**Information supplied**
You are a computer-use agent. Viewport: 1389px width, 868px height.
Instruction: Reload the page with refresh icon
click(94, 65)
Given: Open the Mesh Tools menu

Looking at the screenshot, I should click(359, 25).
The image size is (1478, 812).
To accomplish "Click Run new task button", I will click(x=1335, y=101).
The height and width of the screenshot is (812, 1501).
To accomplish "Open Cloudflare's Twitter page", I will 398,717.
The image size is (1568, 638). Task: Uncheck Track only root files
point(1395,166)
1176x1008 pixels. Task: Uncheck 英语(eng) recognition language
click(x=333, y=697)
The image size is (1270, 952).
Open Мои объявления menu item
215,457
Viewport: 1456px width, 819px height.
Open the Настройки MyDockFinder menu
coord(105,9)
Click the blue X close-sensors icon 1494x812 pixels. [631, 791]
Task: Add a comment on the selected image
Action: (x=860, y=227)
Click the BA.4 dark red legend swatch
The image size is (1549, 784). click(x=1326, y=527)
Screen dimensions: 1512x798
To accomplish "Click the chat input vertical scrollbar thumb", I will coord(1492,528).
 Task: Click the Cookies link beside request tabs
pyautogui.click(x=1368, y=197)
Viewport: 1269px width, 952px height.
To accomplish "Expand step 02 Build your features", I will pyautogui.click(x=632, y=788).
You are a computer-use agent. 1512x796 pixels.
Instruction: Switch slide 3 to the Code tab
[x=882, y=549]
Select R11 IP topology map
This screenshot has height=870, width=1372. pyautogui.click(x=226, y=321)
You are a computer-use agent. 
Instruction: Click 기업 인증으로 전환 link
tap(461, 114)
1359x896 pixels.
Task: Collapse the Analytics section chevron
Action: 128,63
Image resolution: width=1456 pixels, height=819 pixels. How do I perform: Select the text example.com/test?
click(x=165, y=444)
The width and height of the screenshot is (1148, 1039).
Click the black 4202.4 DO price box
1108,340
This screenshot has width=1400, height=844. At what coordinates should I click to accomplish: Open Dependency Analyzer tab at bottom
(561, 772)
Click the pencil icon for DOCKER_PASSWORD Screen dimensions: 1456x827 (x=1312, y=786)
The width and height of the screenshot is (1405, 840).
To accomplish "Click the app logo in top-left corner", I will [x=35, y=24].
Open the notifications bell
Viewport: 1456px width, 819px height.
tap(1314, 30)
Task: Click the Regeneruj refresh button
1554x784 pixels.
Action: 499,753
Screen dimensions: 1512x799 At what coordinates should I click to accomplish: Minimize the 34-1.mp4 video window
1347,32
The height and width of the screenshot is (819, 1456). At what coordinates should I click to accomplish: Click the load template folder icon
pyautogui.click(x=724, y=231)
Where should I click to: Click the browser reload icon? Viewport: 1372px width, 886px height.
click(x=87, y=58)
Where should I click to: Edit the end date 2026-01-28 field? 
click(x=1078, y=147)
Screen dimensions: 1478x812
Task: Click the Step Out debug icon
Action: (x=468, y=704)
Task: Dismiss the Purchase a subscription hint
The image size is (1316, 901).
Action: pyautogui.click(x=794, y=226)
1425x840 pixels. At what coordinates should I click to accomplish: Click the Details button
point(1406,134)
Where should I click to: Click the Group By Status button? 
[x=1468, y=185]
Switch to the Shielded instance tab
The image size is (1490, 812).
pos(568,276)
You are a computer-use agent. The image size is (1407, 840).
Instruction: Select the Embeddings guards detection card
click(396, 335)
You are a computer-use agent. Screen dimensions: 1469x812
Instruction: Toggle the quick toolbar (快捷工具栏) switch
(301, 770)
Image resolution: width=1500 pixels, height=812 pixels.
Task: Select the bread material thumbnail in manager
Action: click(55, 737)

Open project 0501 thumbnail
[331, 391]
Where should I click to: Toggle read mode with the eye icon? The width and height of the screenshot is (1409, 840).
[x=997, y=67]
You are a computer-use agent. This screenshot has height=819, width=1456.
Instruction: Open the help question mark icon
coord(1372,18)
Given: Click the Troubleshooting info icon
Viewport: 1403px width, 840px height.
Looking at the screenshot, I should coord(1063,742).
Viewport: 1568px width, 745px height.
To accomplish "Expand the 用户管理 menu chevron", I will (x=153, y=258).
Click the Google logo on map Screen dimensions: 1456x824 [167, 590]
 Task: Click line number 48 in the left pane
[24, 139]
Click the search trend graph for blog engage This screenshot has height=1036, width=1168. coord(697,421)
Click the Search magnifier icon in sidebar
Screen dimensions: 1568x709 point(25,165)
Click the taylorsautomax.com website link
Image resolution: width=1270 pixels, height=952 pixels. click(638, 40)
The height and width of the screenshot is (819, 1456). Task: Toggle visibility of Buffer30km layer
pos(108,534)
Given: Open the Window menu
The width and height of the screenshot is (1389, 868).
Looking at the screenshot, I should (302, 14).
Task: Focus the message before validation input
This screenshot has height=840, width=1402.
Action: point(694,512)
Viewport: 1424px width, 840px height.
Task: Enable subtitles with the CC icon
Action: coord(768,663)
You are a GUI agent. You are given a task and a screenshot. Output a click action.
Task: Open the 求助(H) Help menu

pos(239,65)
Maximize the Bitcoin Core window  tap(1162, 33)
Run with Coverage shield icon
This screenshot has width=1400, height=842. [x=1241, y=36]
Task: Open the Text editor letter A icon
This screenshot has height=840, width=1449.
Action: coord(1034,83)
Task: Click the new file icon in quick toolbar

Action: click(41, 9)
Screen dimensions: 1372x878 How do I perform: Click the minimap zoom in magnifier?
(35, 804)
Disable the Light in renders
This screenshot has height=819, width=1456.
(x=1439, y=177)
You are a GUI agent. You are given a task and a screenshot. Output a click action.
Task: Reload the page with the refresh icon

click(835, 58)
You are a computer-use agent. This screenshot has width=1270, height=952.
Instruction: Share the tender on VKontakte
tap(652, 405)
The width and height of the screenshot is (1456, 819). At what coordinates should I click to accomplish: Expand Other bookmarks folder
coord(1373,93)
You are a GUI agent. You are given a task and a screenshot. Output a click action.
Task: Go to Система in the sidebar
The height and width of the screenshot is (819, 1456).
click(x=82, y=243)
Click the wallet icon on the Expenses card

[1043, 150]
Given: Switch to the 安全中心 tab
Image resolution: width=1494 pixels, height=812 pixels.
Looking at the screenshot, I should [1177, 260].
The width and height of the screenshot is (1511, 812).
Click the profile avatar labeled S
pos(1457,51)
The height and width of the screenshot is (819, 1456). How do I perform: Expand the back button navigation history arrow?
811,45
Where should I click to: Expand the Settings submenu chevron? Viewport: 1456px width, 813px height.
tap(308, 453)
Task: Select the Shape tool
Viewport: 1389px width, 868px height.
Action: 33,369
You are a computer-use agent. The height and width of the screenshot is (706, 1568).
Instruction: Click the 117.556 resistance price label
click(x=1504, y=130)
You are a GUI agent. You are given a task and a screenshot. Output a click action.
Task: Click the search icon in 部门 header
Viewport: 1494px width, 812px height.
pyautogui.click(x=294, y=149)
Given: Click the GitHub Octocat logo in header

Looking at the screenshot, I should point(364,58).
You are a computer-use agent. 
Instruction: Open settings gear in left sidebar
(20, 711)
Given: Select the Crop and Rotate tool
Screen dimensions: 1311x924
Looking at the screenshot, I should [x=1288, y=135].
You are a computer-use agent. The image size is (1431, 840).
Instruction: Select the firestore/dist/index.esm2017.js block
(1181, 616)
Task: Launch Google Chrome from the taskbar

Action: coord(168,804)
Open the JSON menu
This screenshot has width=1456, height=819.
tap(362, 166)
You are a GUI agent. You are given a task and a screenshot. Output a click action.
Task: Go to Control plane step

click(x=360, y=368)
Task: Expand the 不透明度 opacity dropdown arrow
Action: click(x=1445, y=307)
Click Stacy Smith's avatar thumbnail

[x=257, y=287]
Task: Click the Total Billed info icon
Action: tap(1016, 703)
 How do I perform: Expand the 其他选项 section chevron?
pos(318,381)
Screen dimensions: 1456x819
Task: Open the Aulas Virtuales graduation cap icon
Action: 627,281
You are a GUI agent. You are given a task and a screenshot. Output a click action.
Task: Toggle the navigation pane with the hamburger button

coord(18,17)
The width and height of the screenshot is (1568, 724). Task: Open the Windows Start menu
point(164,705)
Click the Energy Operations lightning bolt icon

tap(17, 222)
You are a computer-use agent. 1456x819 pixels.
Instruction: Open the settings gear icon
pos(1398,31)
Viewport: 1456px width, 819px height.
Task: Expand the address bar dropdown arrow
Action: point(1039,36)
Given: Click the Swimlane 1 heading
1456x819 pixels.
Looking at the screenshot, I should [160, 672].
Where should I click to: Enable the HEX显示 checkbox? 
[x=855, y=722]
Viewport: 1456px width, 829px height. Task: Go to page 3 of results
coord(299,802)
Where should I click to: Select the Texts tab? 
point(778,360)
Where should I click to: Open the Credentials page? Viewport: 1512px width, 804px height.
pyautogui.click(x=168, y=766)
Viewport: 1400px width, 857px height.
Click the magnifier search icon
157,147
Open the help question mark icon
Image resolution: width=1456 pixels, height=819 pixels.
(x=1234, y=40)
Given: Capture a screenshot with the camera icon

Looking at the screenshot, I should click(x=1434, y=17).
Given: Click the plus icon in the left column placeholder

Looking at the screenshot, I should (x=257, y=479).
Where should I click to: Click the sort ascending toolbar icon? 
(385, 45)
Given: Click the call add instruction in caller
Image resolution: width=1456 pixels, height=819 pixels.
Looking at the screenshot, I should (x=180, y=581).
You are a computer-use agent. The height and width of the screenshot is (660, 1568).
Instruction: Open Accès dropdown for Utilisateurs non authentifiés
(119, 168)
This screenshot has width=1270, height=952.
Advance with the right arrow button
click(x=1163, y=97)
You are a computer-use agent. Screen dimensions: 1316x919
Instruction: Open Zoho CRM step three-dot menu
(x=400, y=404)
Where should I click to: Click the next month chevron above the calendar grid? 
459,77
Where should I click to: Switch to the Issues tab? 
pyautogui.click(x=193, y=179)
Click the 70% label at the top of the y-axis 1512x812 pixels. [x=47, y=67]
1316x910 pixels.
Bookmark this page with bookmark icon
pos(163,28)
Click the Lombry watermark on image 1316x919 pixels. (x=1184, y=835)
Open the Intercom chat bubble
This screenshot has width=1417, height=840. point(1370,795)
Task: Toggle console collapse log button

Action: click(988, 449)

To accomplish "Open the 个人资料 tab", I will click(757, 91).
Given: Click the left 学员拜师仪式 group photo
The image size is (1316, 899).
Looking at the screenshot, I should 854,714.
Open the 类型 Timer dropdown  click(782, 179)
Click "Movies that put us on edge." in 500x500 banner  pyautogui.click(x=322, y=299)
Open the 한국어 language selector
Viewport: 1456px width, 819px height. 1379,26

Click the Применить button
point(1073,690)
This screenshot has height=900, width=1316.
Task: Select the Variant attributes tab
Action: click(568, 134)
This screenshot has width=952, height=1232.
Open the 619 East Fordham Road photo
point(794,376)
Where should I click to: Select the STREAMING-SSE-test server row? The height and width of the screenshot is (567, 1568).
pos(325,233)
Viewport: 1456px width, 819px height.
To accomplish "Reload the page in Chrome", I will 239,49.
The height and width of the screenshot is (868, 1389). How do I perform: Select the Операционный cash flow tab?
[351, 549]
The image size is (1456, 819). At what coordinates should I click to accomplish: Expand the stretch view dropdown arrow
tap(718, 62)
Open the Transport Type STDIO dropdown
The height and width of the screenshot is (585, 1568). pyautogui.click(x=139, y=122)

**What to work on**
For each line in the material above that contains the string "will", make a copy.

**Finished task**
To accomplish "Click Run new task button", I will click(x=1335, y=101).
To accomplish "Open Cloudflare's Twitter page", I will 398,717.
To accomplish "Click the chat input vertical scrollbar thumb", I will coord(1492,528).
To accomplish "Expand step 02 Build your features", I will pyautogui.click(x=632, y=788).
To accomplish "Click the app logo in top-left corner", I will [x=35, y=24].
To accomplish "Expand the 用户管理 menu chevron", I will (x=153, y=258).
To accomplish "Open the 个人资料 tab", I will click(757, 91).
To accomplish "Reload the page in Chrome", I will 239,49.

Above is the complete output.